= ZITIERTER TEXT =
Erneuerbare Energie:Bundestag besiegelt Abschaffung der Ökostrom-Umlage

An den Strombörsen haben sich die Preise binnen eines Jahres verdreifacht.

An den Strombörsen haben sich die Preise binnen eines Jahres verdreifacht.

(Foto: Peter Hinz-Rosin/Photographie)

Das soll Verbraucher entlasten, doch in Wahrheit dämpft es allenfalls wachsende Preise. Und besonders teuer kommt es den Bund auch nicht.

Von Michael Bauchmüller, Berlin

Die Sache mit der Eiskugel hätte Jürgen Trittin sich im Nachhinein besser verkniffen. 2004, der Grüne war Umweltminister, rechnete er den hiesigen Haushalten so den Ausbau der erneuerbaren Energien schön. "Es bleibt dabei", verkündete er, die Ökostromförderung koste sie nur einen Euro im Monat. "So viel wie eine Kugel Eis." Zwar gibt es heute kaum noch eine Eisdiele, die für die Kugel nur einen Euro nimmt. Aber beim Ökostrom für einen Euro blieb es auch nicht lange. Schon zwei Jahre später zahlte derselbe Haushalt im Monat 1,60 Euro, und zehn Jahre nach dem Vergleich, 2014, satte 13 Euro. Der Siegeszug der Ökoenergien hatte einen Preis, der sich in Eiskugeln kaum aufwiegen ließ. Bis diesen Donnerstag.

Da hat der Bundestag die völlige Abschaffung der Umlage besiegelt, und das schon zum 1. Juli. Eigentlich war dies erst zum nächsten Jahreswechsel geplant, und eigentlich sollte das Ende der Umlage den Bürgerinnen und Bürgern einen Teil dessen zurückgeben, was der Staat ihnen an anderer Stelle über die Klimaabgabe abknöpft. Nun geht es vor allem darum, steigende Energiepreise zu dämpfen.

Die Verbraucher werden von der Änderung nicht viel spüren

Bislang ist die Umlage Teil der Stromrechnung. Schon 2021 hatte der Bund den weiteren Anstieg gedeckelt, 2022 dann gesenkt: Seit Januar fließt ein Teil der Förderung aus Steuergeldern. Je Kilowattstunde zahlen deutsche Haushalte und kleinere Unternehmen seither 3,72 Cent. Bei einem Verbrauch von 2500 Kilowattstunden im Jahr macht das immer noch monatlich 7,75 Euro.

= GEGEBENE EINTRÄGE =
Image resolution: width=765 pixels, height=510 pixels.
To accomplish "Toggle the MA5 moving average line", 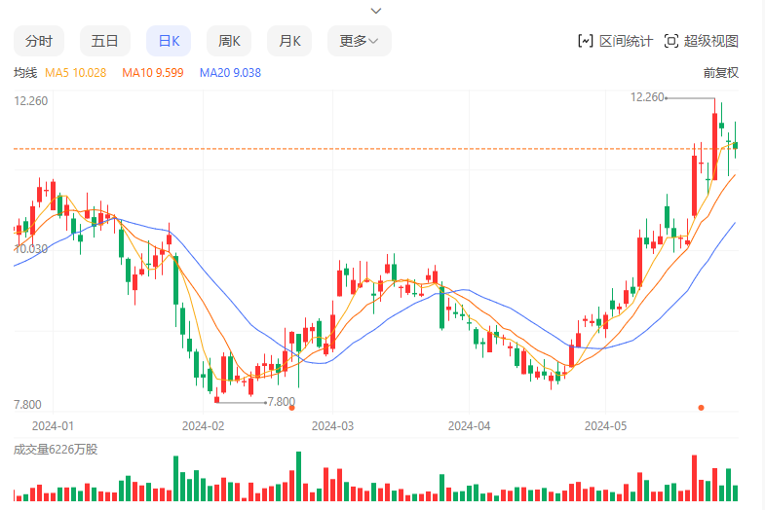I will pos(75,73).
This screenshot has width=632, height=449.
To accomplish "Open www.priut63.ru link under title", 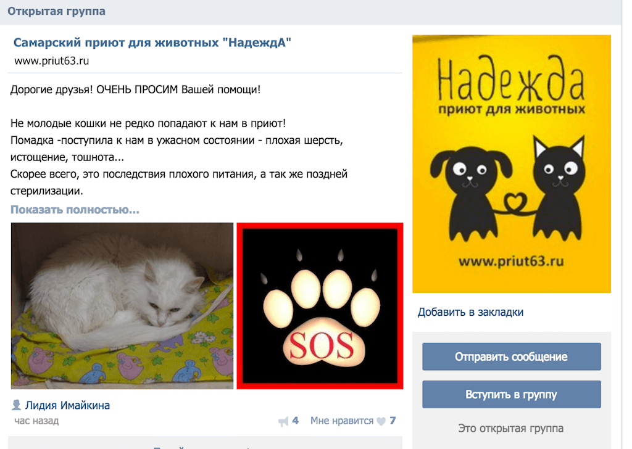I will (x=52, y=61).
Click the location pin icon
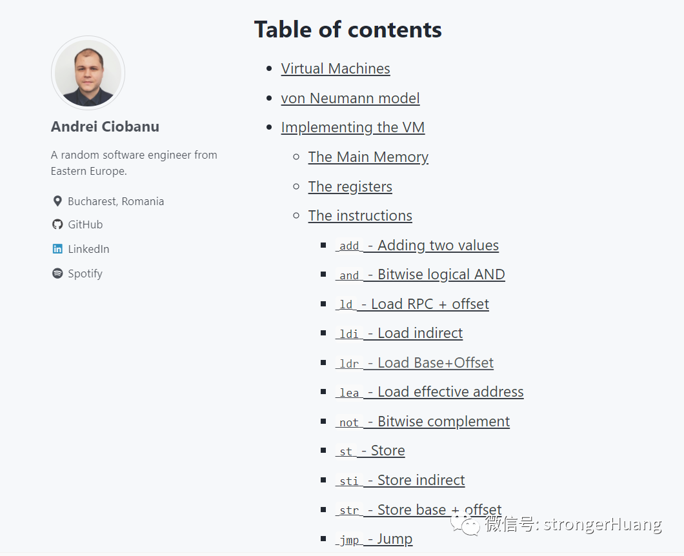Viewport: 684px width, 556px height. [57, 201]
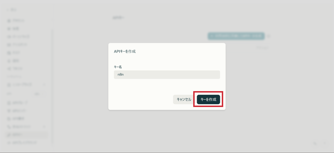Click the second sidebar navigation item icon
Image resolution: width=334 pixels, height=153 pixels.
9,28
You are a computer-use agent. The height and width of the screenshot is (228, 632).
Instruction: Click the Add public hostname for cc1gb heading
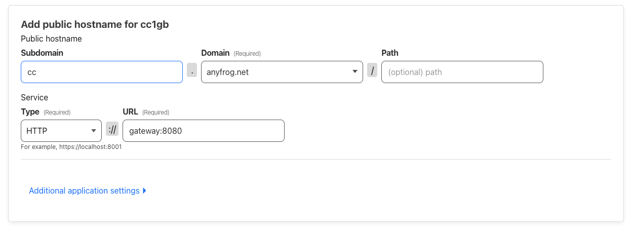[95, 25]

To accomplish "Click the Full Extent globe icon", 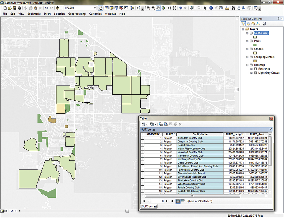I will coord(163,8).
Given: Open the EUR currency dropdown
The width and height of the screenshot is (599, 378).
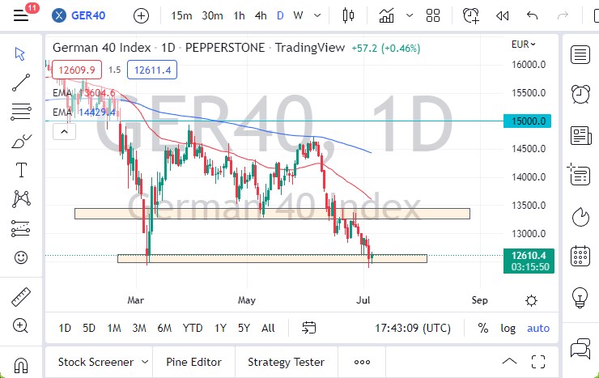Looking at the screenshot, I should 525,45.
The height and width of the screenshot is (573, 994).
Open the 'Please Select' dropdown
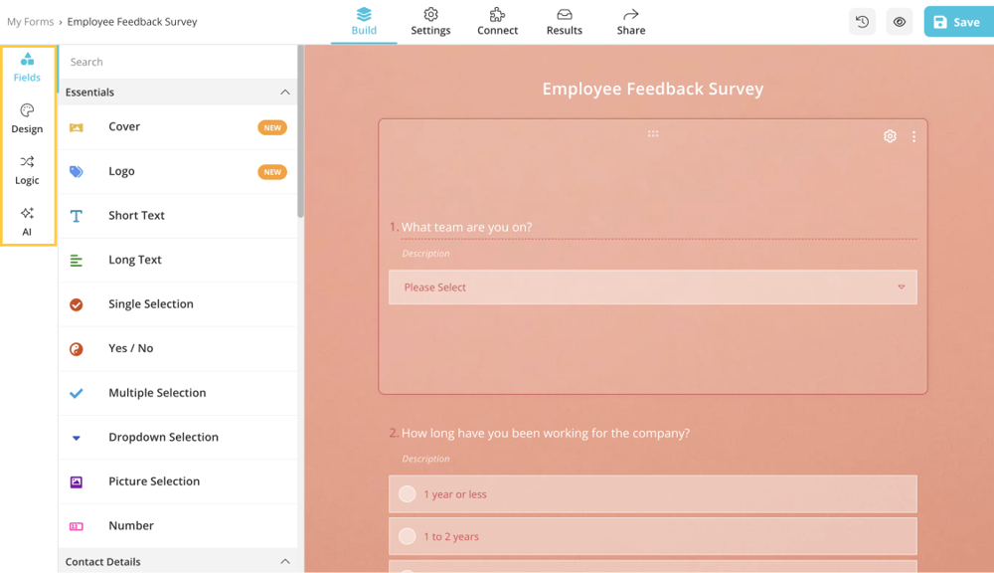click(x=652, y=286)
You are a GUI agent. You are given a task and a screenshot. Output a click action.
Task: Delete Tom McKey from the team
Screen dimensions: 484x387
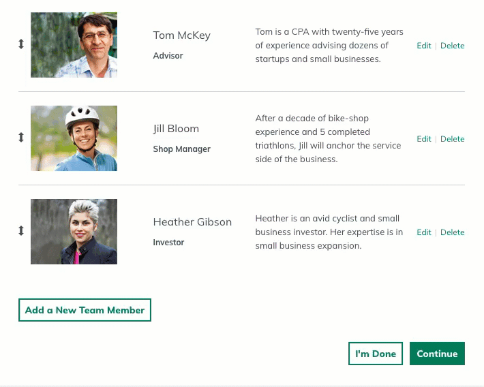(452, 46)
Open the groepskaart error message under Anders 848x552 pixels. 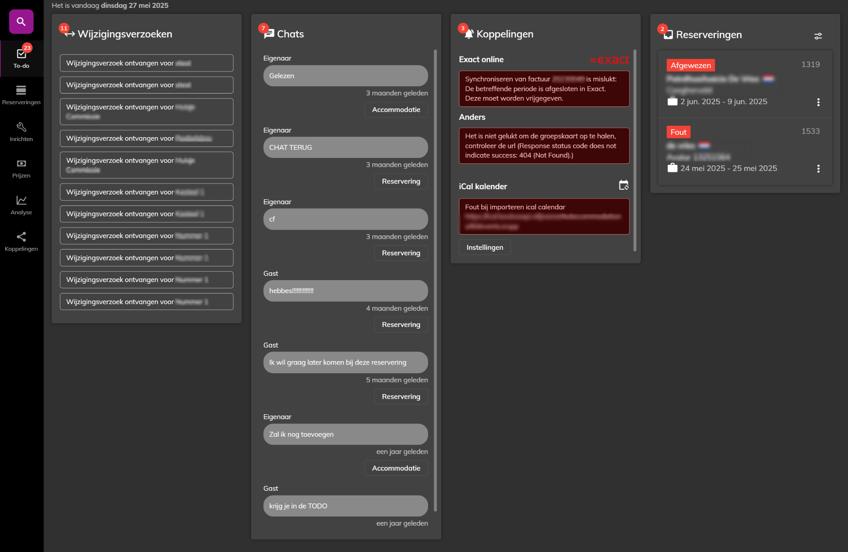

= AUFGABE 1 =
Nenne alle Jahreszahlen, die im Artikel über die Ökostrom-Umlage in Ziffern stehen.
= AUFGABE 2 =
Greif den Artikel über die Ökostrom-Umlage nach seinem letzten Satz auf und schreib ihn weiter.

= LÖSUNG 1 =
2004, 2014, 2021, 2022

= LÖSUNG 2 =
Viel spüren werden Verbraucher vom Wegfall trotzdem nicht. Denn an den Strombörsen haben sich die Preise binnen eines Jahres verdreifacht, von rund fünf auf mittlerweile um die 15 Cent je Kilowattstunde Strom. Hohe Gaspreise verteuern auch die Elektrizität - und das wird sich zunehmend in Stromrechnungen spiegeln. "Die Abschaffung der EEG-Umlage allein kann die extrem gestiegenen Beschaffungskosten nicht ausgleichen", sagt Kerstin Andreae, Chefin des Branchenverbands BDEW. "Je länger das Preisniveau hoch bleibt, desto mehr werden sich die Großhandelspreise in den Tarifen niederschlagen."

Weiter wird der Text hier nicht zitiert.